## Exercices à faire
1) Restituez tel quel, dans le débat parlementaire sur la pétition, tout ce qui va de « La présidente. Merci, Monsieur » jusqu'à « lieu d'être attentif. ».
2) Poursuivez le débat parlementaire sur la pétition en reprenant juste après sa dernière phrase.

## Texte donné
↓

La présidente. Merci, Monsieur le député. Il y a tellement de brouhaha qu'ici, au perchoir, on vous a à peine entendu ! Je vous saurais donc gré, Mesdames et Messieurs les députés, de tenir vos conversations extrêmement intéressantes ailleurs !

Mme Anne Emery-Torracinta (S). Mme Beatriz de Candolle a parfaitement expliqué les tenants et les aboutissants de cette pétition, je ne vais donc pas y revenir. Toutefois, je voudrais attirer votre attention sur le fait que, malgré les efforts du département et la reprise des traitements - elle nous l'a montré - ce n'est pas toujours simple, et il y aura donc lieu d'être attentif.

En outre, j'aimerais lancer un appel aux commissaires à l'enseignement. M. Aubert nous dit dans son rapport que les deuxième et troisième invites de cette pétition seront traitées lors du débat sur le projet de loi 9865 concernant la loi sur l'intégration des mineurs handicapés ou à besoins spéciaux, alors je souhaite que vous ne l'oubliiez pas ! Et ce qui est notamment capital, c'est que, en matière de prestations pour les enfants sourds ou malentendants, mais aussi pour tous les mineurs handicapés ou à besoins spéciaux, l'organe qui assure les bilans et qui décide des prestations ne soit pas celui qui finance et qui, au bout du compte, offre ces prestations.

↑

## Informations fournies
↓

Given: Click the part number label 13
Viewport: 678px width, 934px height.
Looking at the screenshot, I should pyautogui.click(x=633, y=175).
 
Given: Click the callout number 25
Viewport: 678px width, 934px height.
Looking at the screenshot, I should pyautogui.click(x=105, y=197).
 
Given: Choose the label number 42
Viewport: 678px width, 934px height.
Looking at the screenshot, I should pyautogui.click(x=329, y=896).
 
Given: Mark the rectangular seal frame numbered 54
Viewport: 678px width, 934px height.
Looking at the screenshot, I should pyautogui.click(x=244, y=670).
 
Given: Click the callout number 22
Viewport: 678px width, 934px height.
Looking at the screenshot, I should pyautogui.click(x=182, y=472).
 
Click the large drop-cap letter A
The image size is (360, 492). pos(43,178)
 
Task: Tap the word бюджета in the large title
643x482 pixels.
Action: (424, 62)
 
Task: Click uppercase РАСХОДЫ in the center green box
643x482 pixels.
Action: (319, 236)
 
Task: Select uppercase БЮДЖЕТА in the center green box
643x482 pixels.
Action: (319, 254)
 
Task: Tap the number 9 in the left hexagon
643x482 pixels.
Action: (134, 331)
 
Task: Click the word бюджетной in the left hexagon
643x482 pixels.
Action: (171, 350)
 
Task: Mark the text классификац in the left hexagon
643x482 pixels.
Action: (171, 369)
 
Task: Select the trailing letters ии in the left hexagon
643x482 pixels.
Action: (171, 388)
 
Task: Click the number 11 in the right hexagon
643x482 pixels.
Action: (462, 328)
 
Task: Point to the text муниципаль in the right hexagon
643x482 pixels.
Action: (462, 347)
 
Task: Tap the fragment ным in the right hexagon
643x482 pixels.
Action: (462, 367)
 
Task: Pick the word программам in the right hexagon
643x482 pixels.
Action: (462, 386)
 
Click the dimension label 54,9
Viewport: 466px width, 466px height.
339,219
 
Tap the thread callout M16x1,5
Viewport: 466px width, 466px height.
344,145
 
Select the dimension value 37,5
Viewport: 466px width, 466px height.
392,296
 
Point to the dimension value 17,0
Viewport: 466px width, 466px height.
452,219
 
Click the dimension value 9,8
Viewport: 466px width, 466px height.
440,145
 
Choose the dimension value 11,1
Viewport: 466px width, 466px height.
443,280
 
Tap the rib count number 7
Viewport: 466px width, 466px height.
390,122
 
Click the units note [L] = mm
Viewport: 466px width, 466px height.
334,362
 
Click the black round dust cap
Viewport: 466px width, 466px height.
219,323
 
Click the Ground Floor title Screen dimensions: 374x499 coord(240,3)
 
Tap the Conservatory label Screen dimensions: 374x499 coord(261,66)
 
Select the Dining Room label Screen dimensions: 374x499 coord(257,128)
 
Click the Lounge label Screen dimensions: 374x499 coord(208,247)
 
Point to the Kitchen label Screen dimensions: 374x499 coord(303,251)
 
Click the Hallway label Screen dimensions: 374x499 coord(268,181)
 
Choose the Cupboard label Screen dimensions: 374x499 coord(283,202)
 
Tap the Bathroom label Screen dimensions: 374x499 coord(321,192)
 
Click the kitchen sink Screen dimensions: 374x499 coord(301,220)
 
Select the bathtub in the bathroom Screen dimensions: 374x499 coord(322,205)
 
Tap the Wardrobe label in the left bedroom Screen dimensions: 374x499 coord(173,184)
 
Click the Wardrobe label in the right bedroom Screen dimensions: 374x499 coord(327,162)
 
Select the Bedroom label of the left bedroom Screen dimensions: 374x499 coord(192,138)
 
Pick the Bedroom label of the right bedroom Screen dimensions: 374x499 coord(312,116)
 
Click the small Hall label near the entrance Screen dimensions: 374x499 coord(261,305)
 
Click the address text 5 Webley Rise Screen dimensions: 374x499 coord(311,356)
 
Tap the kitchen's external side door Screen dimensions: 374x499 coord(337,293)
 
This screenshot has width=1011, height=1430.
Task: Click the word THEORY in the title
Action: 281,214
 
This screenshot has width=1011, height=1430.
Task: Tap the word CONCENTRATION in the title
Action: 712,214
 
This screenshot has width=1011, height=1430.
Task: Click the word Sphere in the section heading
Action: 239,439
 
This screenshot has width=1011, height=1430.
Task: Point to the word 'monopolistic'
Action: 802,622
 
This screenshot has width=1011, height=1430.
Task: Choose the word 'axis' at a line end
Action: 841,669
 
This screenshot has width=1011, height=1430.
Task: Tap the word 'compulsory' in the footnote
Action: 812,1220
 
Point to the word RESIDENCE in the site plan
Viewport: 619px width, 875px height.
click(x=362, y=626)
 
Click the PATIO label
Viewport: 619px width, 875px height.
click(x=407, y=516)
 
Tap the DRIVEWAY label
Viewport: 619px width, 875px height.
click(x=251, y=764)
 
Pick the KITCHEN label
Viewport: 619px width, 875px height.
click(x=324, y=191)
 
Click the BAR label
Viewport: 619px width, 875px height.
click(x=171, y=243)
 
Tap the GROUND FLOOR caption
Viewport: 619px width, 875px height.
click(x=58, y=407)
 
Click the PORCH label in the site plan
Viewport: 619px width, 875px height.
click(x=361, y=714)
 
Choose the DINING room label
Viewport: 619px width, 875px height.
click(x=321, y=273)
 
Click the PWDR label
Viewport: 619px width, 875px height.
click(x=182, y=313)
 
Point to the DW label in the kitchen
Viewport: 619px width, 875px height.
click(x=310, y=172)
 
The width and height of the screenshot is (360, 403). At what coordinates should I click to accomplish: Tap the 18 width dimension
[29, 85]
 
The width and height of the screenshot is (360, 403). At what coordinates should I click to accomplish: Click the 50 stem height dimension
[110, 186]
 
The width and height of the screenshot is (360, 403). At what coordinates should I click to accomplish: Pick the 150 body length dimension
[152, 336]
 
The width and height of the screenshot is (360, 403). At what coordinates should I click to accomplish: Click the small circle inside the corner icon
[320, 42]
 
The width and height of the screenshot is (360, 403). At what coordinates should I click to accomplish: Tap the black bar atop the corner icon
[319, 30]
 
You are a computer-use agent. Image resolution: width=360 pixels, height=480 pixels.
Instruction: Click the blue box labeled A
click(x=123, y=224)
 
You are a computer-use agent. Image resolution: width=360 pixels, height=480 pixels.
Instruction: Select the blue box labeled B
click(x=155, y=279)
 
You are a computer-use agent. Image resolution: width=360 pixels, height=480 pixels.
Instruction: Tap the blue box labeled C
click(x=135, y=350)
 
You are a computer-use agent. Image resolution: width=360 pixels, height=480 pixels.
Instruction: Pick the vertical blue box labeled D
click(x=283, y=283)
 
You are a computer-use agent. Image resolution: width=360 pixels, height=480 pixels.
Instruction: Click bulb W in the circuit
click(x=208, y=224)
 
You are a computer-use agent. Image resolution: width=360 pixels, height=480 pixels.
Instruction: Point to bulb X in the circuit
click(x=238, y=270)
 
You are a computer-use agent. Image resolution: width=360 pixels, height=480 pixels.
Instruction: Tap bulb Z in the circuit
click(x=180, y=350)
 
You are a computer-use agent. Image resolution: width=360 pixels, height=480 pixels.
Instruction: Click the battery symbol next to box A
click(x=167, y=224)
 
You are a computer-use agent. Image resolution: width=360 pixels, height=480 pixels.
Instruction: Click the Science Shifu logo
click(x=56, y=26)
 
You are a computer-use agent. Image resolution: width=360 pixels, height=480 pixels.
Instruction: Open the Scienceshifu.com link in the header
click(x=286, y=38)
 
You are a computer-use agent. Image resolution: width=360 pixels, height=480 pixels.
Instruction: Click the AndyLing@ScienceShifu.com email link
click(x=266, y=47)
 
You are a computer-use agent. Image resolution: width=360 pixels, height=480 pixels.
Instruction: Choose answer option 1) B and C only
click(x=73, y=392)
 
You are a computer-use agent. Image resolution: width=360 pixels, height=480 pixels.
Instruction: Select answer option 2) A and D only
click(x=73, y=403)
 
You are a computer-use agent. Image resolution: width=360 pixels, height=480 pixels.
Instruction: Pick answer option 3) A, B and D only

↑

## Réponses
1)
La présidente. Merci, Monsieur le député. Il y a tellement de brouhaha qu'ici, au perchoir, on vous a à peine entendu ! Je vous saurais donc gré, Mesdames et Messieurs les députés, de tenir vos conversations extrêmement intéressantes ailleurs !

Mme Anne Emery-Torracinta (S). Mme Beatriz de Candolle a parfaitement expliqué les tenants et les aboutissants de cette pétition, je ne vais donc pas y revenir. Toutefois, je voudrais attirer votre attention sur le fait que, malgré les efforts du département et la reprise des traitements - elle nous l'a montré - ce n'est pas toujours simple, et il y aura donc lieu d'être attentif.

2)
M. Christian Bavarel (Ve). Les Verts ne vont pas répéter ce que Mmes Beatriz de Candolle et Emery-Torracinta viennent de dire et ils souscrivent à leurs propos.

Je vous rends simplement très attentifs au fait que la logopédie et le travail sur la communication sont des domaines très importants, que les enfants soient en situation de handicap ou qu'ils aient de simples difficultés d'expression. Nous autres députés, qui avons l'habitude de parler en public, sommes d'ailleurs bien placés pour savoir que des problèmes de langage et des difficultés à se faire comprendre peuvent être extrêmement handicapants pour l'existence en général. Il est donc extrêmement dangereux de réaliser des économies à cet endroit, et je pense que ce n'est pas du tout là qu'il faut en faire.

Ne voulant pas répéter ce qu'ont très bien dit mes deux préopinantes, je m'en tiendrai là.

La présidente. Merci, Monsieur le député. La parole est à M. Henry Rappaz, à qui il reste deux minutes.

M. Henry Rappaz (MCG). La commission de l'enseignement et de l'éducation, chargée d'étudier la pétition concernant le droit aux traitements logopédiques pour tous les enfants, a été en faveur du dépôt de celle-ci sur le bureau du Grand Conseil. Au cours de ses séances, elle a également accepté l'entrée en matière du projet de loi 9865, constatant que les services actuels étaient surchargés et qu'ils ne répondaient plus efficacement aux demandes de soins.

Nous avons pu relever un sentiment mitigé au sujet du service médico-pédagogique de l'office de la jeunesse qui, jusqu'à présent, se comportait trop souvent en juge et partie. Il s'est donc agi de rétablir de nouveaux critères explicites en matière de droits et de traitements logopédiques.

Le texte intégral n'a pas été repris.